二人が話で盛り上がっている傍で、樹木医の櫻子が定期点検のため大きな鞄を手に姿を見せた。
「楽しそうですね。何かいいことがあったんですか?」
「あ、先生、鋭いですね。その通り、おめでたいことがあったんですよ」
「え? 何ですか? 気になるなあ、その言い方」
「そこのマンションで暮らす若い二人が、この公園で結婚式をやるんですって」
「わあ、素敵ですね。憧れちゃうなあ、公園でのウエディングだなんて」
「それでね、私達も一緒に式を盛り上げようと思って、色々アイデアを出し合っていたんですよ」
「そうですか……面白そう。
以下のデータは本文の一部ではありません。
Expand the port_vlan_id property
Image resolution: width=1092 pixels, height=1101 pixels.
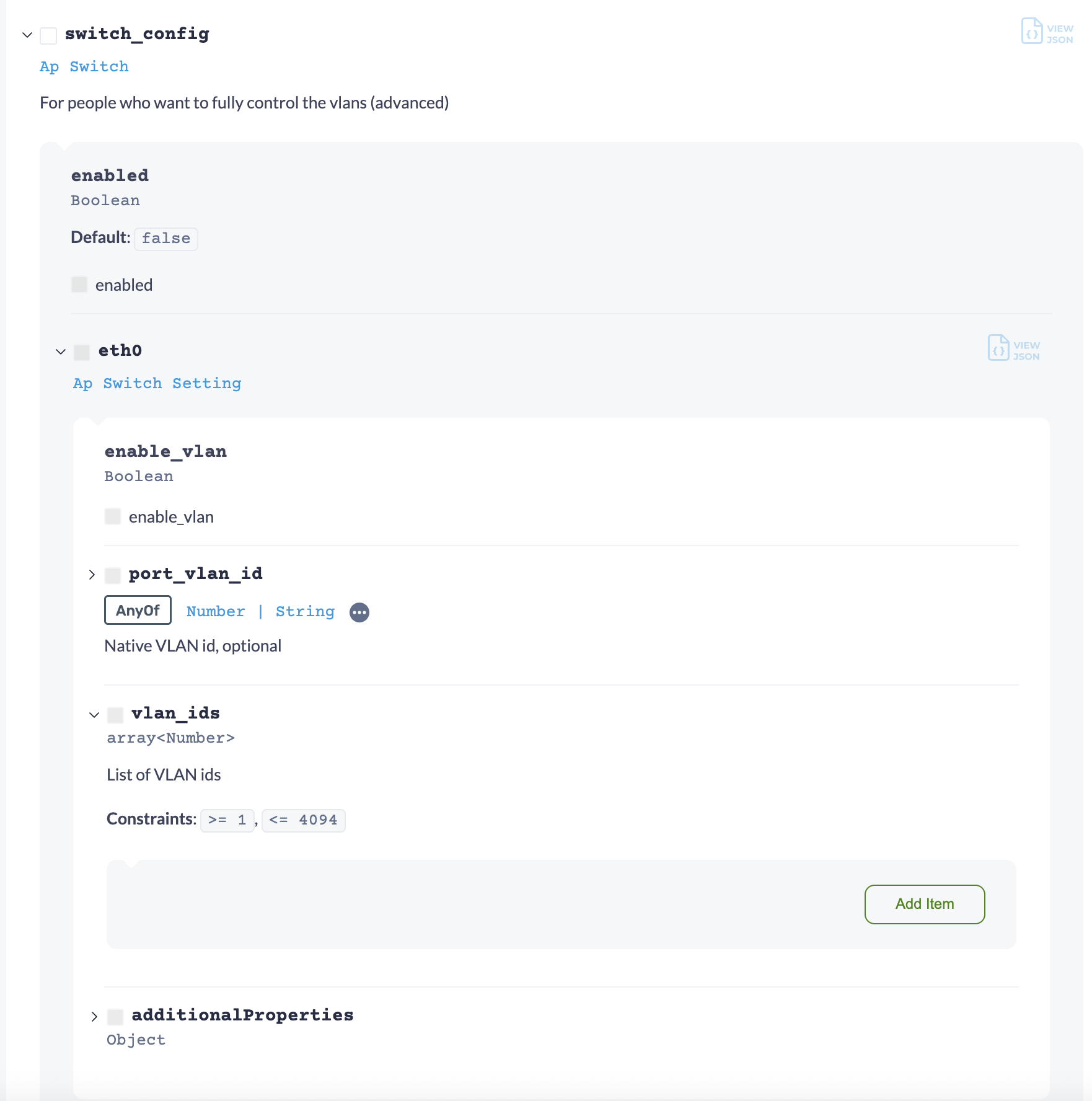(92, 575)
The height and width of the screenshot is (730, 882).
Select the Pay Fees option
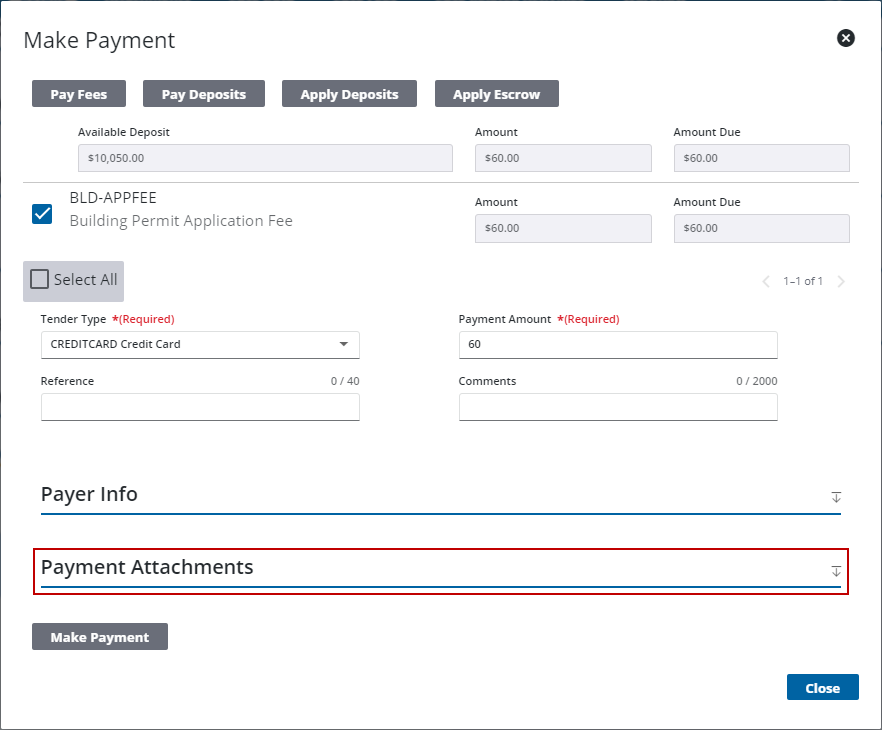(78, 93)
差支えなければ、私も加担していいですか?」
「ぜひとも! この公園の木々を守ってきた樹木医の先生なんですから、当然OKですよ」
「じゃあ、お手製のフラワーシャワーでも作ってこようかな? この時期に花を咲かせる木から花びらを集めてきますので、みんなで撒いて、わーっと派手に盛り上げましょうよ」
「さすが先生、グッドアイデア! さあ、がぜん楽しみになってきたわね」
なんと、二人の提案に櫻子まで意気投合してしまったようだ。
あいなが提案し、剛介が同意し、さらには近所の住民や樹木医の先生まで巻き込んだ史上初?の公園での結婚式、果たしてどうなるのだろうか。
傍に立つ僕たちも、話を聞かされているうちにいつの間にか心が躍り始めていた。